Sauna mit Hafenblick

Der Hafengeburtstag hat ein Partnerland. Doch wo versteckt sich dessen kulturelle Präsenz neben Bier-, Bockwurst- und Jahrmarktsbuden? Eine Spurensuche, die bei Tango und Sauna endet

VON DANIEL KUMMETZ

Das Mädchen breitet seine Arme aus, merkt wie das Brett unter ihr wackelt, sich auf und ab bewegt. Sie reagiert, verlagert ihr Gleichgewicht, bleibt stehen. Diese Bewegungen sollen Wellen sein, das Plastikbrett, auf dem sie balanciert, ein Surfbrett. Doch um sie herum ist kein Meer, noch nicht mal die Elbe, sondern nur ein aufblasbarer Swimmingpool, mitten im Hafengeburtstagstrubel.

=== Datenblock ===
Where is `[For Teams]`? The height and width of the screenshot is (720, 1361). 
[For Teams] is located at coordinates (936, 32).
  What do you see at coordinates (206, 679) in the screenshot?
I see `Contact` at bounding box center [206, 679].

=== Aufgaben ===
1. Erklären Sie in ein bis drei Sätzen anhand des Artikels über den Hafengeburtstag, weshalb die Bewegungen des Bretts nur Wellen sein sollen und keine echten sind.
2. Geben Sie aus dem Artikel über den Hafengeburtstag wortgetreu den Abschnitt wieder, der mit den Worten "Der Hafengeburtstag hat" anfängt und mit "mitten im Hafengeburtstagstrubel." aufhört.
Die Liste hat mit dem Artikel über den Hafengeburtstag nichts zu tun.

=== Ergebnisse in Reihenfolge ===
1. Um das Mädchen herum ist kein Meer und nicht einmal die Elbe, sondern nur ein aufblasbarer Swimmingpool mitten im Hafengeburtstagstrubel. Auch das Brett, auf dem sie balanciert, ist nur ein Plastikbrett, das ein Surfbrett sein soll.

2.
Der Hafengeburtstag hat ein Partnerland. Doch wo versteckt sich dessen kulturelle Präsenz neben Bier-, Bockwurst- und Jahrmarktsbuden? Eine Spurensuche, die bei Tango und Sauna endet

VON DANIEL KUMMETZ

Das Mädchen breitet seine Arme aus, merkt wie das Brett unter ihr wackelt, sich auf und ab bewegt. Sie reagiert, verlagert ihr Gleichgewicht, bleibt stehen. Diese Bewegungen sollen Wellen sein, das Plastikbrett, auf dem sie balanciert, ein Surfbrett. Doch um sie herum ist kein Meer, noch nicht mal die Elbe, sondern nur ein aufblasbarer Swimmingpool, mitten im Hafengeburtstagstrubel.